◆ **Written exercise a**
Count the lines in the listing that contain the string "property", treating uppercase and lowercase as different, and give only the number.

◆ **Document**
The first act of the movie was rather slow and really didn’t interest me. As soon as the alien starts to attack, that’s when the movie started to really get my attention, that’s when the film really picked up. Most of the movie is fairly predictable, with the exception with something that happens at the end of the first act and the ending of the film, you can just tell what’s going to happen, though a lot of that has to do with the fact that we’ve seen so many of these types of movies, so we can usually tell what direction it’s going in. The film is quite effective with its scares (I’ll go into more detail later on). Overall the execution of this story is what makes this movie work so well.

This movie has a small but talented cast with Jake Gyllenhaal, Rebecca Ferguson, Ryan Reynolds, Hiroyuki Sanada, Ariyon Bakare and Olga Dihovichnaya. The characters they play aren’t really that interesting and due to the writing, there’s not much reason to care about them, aside from the fact that they are characters who are stuck in this situation. But the actors do a great job in their roles despite the lack of development in their characters.

◆ **Records to use**
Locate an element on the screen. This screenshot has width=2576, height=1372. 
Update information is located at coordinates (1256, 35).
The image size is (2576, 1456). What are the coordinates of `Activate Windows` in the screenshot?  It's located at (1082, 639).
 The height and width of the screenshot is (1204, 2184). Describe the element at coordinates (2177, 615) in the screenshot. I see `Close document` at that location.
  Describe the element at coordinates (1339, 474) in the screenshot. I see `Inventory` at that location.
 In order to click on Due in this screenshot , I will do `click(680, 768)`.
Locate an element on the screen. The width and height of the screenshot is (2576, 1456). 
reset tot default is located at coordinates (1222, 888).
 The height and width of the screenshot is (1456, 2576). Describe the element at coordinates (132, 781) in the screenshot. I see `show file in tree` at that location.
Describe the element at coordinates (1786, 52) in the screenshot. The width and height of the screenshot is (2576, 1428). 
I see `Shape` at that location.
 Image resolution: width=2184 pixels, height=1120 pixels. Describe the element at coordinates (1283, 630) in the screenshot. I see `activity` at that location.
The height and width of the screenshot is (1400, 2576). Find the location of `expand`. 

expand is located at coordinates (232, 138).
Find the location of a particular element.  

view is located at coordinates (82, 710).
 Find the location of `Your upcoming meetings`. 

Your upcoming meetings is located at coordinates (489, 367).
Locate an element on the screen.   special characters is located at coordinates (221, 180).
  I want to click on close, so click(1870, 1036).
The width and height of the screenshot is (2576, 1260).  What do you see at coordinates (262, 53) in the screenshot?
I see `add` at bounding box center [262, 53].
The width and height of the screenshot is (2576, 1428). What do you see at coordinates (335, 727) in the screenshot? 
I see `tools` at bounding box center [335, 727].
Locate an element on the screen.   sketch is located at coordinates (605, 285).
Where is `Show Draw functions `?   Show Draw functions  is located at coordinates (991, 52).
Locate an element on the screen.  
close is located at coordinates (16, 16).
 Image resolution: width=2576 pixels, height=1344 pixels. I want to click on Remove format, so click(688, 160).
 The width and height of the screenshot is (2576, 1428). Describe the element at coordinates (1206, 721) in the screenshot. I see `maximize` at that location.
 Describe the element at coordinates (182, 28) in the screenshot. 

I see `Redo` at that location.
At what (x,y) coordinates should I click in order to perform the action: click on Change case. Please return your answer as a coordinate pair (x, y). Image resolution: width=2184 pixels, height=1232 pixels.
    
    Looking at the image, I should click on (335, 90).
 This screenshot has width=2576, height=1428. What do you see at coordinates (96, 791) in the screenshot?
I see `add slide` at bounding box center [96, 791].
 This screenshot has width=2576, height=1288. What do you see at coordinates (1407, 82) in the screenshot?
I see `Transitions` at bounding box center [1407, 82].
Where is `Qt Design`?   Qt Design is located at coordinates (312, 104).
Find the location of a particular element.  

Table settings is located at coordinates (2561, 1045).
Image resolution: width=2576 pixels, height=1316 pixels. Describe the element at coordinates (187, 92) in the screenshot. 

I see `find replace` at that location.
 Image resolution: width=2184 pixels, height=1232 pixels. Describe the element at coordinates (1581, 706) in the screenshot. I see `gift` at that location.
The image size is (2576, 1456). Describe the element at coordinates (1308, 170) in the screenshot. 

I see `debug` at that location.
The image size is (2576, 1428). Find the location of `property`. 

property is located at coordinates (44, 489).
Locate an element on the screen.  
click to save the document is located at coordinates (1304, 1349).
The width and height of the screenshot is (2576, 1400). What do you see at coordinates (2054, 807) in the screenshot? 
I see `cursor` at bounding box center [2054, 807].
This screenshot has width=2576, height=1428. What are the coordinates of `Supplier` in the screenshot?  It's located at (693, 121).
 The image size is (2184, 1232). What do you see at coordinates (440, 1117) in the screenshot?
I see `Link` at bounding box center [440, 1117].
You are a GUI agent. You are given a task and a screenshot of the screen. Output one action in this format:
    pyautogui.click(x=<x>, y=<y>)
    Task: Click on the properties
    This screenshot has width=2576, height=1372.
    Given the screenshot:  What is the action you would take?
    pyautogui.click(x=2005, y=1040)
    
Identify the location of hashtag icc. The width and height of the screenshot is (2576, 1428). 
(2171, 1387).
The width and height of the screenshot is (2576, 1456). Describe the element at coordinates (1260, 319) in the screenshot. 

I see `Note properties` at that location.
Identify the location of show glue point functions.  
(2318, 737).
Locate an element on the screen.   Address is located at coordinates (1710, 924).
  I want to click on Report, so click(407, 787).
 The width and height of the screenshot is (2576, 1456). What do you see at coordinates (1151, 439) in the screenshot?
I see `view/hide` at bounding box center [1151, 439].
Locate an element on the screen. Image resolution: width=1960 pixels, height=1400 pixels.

◆ **Written exercise b**
Continue the movie review from the point where it stops.

◆ **Expected answer a**
2

◆ **Expected answer b**
This film is directed by Daniel Espinosa who has directed some movies which I haven’t seen but I’ve heard are ‘okay’ (Safe House, Child 44). I will say that with Life he did a really good job. This film is shot well, the CGI is used quite effectively. Direction-wise, the only issue I had was early in the movie, there is an unnecessary long take shot. These can be quite impressive but it wasn’t really needed at that moment, and it’s not even like the film featured these types of shots throughout, it was a one-off, and wasn’t needed. That’s really it though. This film handles its tension quite well, while the film does have it’s jumpscares, it wasn’t the majority of the scares, and the jumpscares never really felt forced or obnoxious. I found the most effective scares came from the alien itself. The alien itself is quite effective, the way it moved, the way it looked, the movie made it seem like an unstoppable and terrifying force. Plus, we don’t exactly know exactly what it is, the unknown element really helped with the horror.

Life is not one of the greatest sci-fi horror movies out there, it does take a lot from superior sci-fi horror movies like Alien and it is rather predictable throughout. However, if you do like these type of movies, I would recommend that you check out Life. The acting from its talented cast is good, the direction is solid but most of all, this movie is also actually scary, with a very dangerous and threatening antagonist.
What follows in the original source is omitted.